Study text:

Start of Block

Jabez Eliezer Manuel, Senior Principal Engineer at Booking.com, presented Behind Booking.com's AI Evolution: The Unpolished Story at QCon London 2026, where he discussed how Booking.com has evolved over the past 20 years and the challenges they faced on their journey to incorporate AI.
Paying tribute to the 20th edition of QCon London, Manuel kicked off his presentation with a look at technology from 2005. In particular: the Motorola Razr V3 was a popular cell phone; Web 2.0 had started to emerge; and Booking.com was nine years old.
In February 2005, Booking.com started their initial set of A/B testing experiments for which they had more than 1000 experiments in parallel and 150,000 total experiments. However, they observed a less than 25% success rate. Manuel stated that the goal wasn't to be right; it was to learn fast. These experiments ultimately built their Data-Driven DNA.
Manuel's presentation covered three layers: Data Management, Machine Learning Engineering and Domain Intelligence
Data Management
Booking.com's original tech stack was built on Perl libraries and MySQL that offered asynchronous replication and commercial support. They had only one master database in 2005 that has grown into approximately 6800 database instances in 2020. Their MySQL setup is also unique because they don't have specialized hardware, stored procedures, Universal Disk Formats (UDFs), database views, and a cache layer.
Their "secret sauce," as Manuel characterized it, consisted of smaller databases (with a 2TB limit) that fit in Non-Volatile Memory Express (NVMe) solid state drives. They observed point queries that were less than 350 microseconds.
This model was successful until their data grew too large. To remedy this, Booking.com added Apache Hadoop for distributed storage and processing at scale. By 2011, they had two on-premise Hadoop clusters that each contained approximately 60,000 cores and 200 PB hard disk space.
Hadoop had powered their machine learning pipeline for many years until they discovered cracks in the system. From a machine learning scientist's perspective, these cracks included: noisy neighbors where one bad query clogged a cluster; no GPU support; and capacity issues that caused overloads and outages at peak times. By 2018, it was decided to sunset Hadoop, but the process to upgrade and migrate away from Hadoop took approximately seven years.
There were five phases in Booking.com's migration strategy:
- Map their entire ecosystem.

End of Block

Provided material:
Start of Block

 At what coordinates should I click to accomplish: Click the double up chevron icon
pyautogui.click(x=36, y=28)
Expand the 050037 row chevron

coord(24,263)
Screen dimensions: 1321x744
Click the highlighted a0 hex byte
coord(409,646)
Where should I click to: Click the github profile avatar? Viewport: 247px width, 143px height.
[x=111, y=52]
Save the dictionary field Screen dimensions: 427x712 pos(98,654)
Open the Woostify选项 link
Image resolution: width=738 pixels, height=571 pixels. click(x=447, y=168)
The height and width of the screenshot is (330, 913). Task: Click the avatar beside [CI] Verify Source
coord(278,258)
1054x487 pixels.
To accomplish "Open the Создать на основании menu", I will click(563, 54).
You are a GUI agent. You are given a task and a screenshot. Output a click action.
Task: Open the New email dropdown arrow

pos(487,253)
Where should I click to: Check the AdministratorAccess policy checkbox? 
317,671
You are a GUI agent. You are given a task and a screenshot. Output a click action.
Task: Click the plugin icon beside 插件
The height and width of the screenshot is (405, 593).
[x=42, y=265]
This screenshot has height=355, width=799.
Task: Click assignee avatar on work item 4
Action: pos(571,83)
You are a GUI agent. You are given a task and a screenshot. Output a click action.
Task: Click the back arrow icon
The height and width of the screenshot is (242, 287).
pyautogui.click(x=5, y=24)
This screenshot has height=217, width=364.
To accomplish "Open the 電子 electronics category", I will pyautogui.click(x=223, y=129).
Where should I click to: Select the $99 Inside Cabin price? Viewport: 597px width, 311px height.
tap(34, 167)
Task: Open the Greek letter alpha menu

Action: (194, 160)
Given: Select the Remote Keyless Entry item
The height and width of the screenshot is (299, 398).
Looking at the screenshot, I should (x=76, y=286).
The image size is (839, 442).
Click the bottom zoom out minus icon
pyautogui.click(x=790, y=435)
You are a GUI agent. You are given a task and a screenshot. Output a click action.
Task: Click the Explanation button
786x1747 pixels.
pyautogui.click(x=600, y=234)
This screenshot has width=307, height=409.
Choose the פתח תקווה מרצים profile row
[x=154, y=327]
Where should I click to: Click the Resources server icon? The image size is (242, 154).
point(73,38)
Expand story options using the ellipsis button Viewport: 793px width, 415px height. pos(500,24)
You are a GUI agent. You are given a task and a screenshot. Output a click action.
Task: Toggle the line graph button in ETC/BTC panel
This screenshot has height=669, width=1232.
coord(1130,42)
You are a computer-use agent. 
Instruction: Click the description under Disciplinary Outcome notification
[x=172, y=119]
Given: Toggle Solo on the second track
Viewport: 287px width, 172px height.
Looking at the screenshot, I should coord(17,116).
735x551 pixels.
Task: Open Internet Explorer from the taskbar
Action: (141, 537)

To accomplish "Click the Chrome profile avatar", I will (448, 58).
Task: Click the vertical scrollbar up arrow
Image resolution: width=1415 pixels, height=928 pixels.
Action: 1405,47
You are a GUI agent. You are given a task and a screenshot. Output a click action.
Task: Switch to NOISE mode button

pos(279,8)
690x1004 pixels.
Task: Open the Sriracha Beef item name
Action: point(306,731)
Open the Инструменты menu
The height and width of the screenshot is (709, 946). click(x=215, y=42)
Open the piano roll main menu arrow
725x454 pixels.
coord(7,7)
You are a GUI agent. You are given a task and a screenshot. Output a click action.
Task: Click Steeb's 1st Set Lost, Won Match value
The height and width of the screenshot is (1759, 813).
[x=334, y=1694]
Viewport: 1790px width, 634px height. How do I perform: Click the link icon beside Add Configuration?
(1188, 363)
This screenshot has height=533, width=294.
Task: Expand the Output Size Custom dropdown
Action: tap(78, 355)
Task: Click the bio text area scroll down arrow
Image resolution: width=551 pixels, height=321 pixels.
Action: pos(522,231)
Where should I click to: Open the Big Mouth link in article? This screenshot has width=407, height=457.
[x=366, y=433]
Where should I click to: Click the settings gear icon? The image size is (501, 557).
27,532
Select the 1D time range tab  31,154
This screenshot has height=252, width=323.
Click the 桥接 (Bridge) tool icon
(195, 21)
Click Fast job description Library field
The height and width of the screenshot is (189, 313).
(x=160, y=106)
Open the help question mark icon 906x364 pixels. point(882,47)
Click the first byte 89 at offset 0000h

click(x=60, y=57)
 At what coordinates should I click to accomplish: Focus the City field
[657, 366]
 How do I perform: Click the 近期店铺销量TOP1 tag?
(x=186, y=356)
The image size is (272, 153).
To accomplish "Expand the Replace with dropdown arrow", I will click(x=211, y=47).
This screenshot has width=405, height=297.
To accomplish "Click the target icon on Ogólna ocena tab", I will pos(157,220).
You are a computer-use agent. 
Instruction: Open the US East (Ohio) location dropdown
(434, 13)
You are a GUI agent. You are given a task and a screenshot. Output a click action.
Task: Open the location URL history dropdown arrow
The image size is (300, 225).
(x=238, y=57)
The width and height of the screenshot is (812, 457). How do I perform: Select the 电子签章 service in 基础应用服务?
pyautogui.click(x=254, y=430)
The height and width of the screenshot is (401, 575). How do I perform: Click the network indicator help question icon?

End of Block

Work required:
What cracks in Hadoop, seen from a machine learning scientist's perspective, does the article on Booking.com's AI evolution list?

Written solution:
- Noisy neighbors, where one bad query clogged a cluster
- No GPU support
- Capacity issues that caused overloads and outages at peak times